=== Requisitos del problema ===
Presenta como tabla Markdown, con las columnas «Número» y «Línea del listado», el tramo del listado que empieza con la línea que contiene "coordinates (480, 73)." y termina con la que contiene "(339, 482).", ambas incluidas. Omite las líneas en blanco.

**********

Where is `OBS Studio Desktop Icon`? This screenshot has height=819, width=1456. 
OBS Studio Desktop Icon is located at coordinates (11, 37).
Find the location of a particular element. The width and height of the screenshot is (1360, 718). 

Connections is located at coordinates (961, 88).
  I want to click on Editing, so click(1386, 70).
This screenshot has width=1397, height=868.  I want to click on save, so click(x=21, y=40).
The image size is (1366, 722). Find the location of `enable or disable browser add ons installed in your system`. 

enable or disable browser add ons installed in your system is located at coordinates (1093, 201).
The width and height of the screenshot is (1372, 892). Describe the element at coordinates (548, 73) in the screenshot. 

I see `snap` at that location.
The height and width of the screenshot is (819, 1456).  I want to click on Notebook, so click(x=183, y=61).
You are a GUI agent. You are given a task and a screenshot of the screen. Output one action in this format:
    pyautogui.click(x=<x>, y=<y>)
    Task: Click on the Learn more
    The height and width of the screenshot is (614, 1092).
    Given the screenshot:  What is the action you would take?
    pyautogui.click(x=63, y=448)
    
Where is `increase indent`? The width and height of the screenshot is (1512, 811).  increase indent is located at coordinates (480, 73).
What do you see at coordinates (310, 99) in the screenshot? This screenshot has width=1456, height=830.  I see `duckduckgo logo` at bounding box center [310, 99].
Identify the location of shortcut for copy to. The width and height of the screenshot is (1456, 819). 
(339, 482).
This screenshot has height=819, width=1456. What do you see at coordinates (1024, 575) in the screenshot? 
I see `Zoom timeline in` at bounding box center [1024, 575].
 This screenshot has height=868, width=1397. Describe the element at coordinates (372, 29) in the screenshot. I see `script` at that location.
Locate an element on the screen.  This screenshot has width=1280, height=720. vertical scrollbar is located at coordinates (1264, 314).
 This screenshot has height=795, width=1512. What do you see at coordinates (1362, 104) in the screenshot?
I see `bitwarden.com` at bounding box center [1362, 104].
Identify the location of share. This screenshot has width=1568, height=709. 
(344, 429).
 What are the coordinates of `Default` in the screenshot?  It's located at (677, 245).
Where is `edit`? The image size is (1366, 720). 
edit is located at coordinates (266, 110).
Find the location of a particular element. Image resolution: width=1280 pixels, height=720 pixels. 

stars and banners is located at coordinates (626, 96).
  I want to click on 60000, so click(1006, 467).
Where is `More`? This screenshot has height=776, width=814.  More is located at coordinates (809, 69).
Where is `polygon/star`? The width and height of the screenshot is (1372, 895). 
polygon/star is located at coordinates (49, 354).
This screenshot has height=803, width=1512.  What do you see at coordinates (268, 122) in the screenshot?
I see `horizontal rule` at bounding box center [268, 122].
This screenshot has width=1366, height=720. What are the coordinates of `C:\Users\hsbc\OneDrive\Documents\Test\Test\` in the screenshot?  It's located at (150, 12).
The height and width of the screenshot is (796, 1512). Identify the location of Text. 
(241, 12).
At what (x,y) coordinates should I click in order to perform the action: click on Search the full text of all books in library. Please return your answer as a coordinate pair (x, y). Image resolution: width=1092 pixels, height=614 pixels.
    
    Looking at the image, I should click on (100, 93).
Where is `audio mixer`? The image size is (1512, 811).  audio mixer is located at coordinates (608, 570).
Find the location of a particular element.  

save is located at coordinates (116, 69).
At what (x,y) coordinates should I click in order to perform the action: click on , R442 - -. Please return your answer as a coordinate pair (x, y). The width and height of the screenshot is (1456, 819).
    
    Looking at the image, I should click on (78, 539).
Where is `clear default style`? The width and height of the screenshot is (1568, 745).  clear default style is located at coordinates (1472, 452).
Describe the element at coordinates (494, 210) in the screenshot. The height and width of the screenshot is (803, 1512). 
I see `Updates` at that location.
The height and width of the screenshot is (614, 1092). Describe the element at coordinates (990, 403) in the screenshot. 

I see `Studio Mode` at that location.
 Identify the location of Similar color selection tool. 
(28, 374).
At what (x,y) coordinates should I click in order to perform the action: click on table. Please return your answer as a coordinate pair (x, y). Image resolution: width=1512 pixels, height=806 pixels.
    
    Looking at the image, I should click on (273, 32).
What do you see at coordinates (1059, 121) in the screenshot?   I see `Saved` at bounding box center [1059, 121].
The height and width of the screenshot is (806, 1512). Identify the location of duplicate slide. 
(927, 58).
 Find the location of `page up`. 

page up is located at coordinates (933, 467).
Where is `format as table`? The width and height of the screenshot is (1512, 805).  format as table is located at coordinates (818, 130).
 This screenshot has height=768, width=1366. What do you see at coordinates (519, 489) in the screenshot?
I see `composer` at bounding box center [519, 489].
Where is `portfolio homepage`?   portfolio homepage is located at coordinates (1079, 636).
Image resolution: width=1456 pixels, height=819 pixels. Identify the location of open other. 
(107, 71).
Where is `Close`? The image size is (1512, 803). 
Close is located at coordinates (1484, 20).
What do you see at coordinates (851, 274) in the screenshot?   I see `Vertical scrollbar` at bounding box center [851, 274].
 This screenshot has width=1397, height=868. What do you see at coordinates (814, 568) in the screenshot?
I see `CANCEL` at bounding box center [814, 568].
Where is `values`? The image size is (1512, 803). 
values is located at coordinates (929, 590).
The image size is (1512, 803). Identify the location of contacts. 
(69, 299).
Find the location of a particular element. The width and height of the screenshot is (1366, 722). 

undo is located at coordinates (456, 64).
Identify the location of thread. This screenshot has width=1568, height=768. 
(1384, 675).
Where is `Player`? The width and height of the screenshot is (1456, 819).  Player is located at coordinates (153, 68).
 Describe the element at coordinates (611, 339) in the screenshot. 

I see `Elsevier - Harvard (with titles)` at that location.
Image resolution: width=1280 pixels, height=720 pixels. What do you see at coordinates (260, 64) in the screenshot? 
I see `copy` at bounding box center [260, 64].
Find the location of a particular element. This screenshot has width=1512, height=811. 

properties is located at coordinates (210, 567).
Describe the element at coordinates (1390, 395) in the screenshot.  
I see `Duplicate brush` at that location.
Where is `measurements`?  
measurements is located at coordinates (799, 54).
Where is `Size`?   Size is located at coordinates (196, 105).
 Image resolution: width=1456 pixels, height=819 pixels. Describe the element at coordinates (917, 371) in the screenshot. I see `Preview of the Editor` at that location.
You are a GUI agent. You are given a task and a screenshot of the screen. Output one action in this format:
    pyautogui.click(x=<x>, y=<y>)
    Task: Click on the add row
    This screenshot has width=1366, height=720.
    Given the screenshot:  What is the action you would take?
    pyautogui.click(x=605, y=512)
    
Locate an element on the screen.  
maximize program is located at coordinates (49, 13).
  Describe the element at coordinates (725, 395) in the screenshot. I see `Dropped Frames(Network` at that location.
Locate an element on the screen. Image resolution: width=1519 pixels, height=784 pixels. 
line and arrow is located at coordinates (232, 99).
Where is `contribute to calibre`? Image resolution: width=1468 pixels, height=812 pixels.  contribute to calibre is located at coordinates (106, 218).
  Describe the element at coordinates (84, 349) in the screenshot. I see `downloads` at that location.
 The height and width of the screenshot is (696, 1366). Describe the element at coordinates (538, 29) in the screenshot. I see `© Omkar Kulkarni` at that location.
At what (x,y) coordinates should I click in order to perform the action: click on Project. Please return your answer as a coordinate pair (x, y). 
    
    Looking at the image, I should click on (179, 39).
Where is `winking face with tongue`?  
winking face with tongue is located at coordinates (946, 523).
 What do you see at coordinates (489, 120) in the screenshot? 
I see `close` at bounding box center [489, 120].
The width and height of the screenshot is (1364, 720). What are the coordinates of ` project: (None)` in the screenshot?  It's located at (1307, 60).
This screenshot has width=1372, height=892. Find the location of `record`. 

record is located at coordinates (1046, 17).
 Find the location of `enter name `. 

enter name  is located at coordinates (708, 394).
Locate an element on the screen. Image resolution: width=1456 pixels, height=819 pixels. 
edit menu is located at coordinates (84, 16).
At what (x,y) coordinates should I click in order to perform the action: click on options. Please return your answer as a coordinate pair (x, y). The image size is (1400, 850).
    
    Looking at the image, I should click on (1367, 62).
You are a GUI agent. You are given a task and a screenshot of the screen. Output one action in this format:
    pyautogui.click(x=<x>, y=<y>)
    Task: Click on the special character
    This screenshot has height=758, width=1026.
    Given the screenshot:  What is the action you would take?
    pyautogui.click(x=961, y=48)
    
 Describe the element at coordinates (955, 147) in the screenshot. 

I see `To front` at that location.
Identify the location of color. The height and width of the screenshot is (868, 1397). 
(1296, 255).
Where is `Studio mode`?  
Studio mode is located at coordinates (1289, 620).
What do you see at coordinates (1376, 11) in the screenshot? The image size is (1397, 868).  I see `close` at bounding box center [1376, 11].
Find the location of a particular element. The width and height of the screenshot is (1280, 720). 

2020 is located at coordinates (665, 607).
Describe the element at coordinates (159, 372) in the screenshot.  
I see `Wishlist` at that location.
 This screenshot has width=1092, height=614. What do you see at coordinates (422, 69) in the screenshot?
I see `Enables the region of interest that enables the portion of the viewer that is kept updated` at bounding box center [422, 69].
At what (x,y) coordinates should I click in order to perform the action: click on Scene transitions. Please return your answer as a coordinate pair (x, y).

**********

=== Resultado esperado ===
| Número | Línea del listado |
|---|---|
| 1 | Where is `increase indent`? The width and height of the screenshot is (1512, 811).  increase indent is located at coordinates (480, 73). |
| 2 | What do you see at coordinates (310, 99) in the screenshot? This screenshot has width=1456, height=830.  I see `duckduckgo logo` at bounding box center [310, 99]. |
| 3 | Identify the location of shortcut for copy to. The width and height of the screenshot is (1456, 819).  |
| 4 | (339, 482). |